Texte de la page:
* * * * * * *

Un autre poète de la famille

Illustration pour Jean le bleu, huile sur toile, 61x50 cm, 1991

Fenêtre ouverte sur Manosque. Illustration-évocation de Jean le Bleu. Huile sur toile, 61x50 cm, 1991.

…Serge Fiorio dont l’œuvre peint respire à la même hauteur que l’œuvre écrit de son cousin Giono.    
                                                            
Pierre Magnan

                                                                              

Il s’agit de Serge Fiorio, peintre autodidacte, né le 7 octobre 1911 à Vallorbe, en Suisse, de parents piémontais.
La famille déménage souvent, suivant l’entreprise paternelle  de maçonnerie et de travaux publics vers le lieu de ses chantiers successifs : principalement le percement de tunnels et la construction de ponts.
En 1924, c’est l’installation pour seize ans à Taninges, petit village de Haute-Savoie pour l’exploitation d’une carrière de pierre à ciel ouvert, le chargement de routes et la réalisation de divers ouvrages  de maçonnerie.
Très tôt, à quatorze ans, Serge y travaille courageusement, partageant de bon cœur la rude vie laborieuse des ouvriers carriers. Parallèlement, il les dessine, puis bientôt les peint. Les fêtes de Carnaval également l’inspirent.

    Cousin germain de son père, séjournant souvent en vacances rue des Arcades chez les Fiorio, le Giono tout feu tout flamme des premières années trente s’intéresse tout de suite à ses valeureux essais picturaux, puis, très vite, en 1934, lui demande, péremptoire — en fait pure déclaration d’amour faite à sa peinture ! — de réaliser son portrait.
   Après cette épreuve réussie, d’importance, le jeune artiste autodidacte  gagne encore en assurance, et pour lui, en son art, de nouvelles fenêtres s’ouvrent sur un horizon élargi.

* * * * * * *

Données fournies:
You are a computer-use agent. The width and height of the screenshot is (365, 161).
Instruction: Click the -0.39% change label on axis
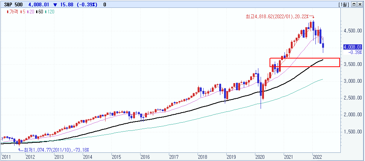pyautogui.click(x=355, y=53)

* * * * * * *

Consigne:
Relevez, dans l'ordre de leur première apparition, toutes les années écrites en chiffres dans le texte sur Serge Fiorio, et précisez pour chacune l'événement ou l'œuvre qu'elle date.

Réponse:
- 1991 : l'huile sur toile illustrant Jean le Bleu (Fenêtre ouverte sur Manosque)
- 1911 : la naissance de Serge Fiorio à Vallorbe, en Suisse
- 1924 : l'installation de la famille pour seize ans à Taninges, en Haute-Savoie
- 1934 : Giono lui demande de réaliser son portrait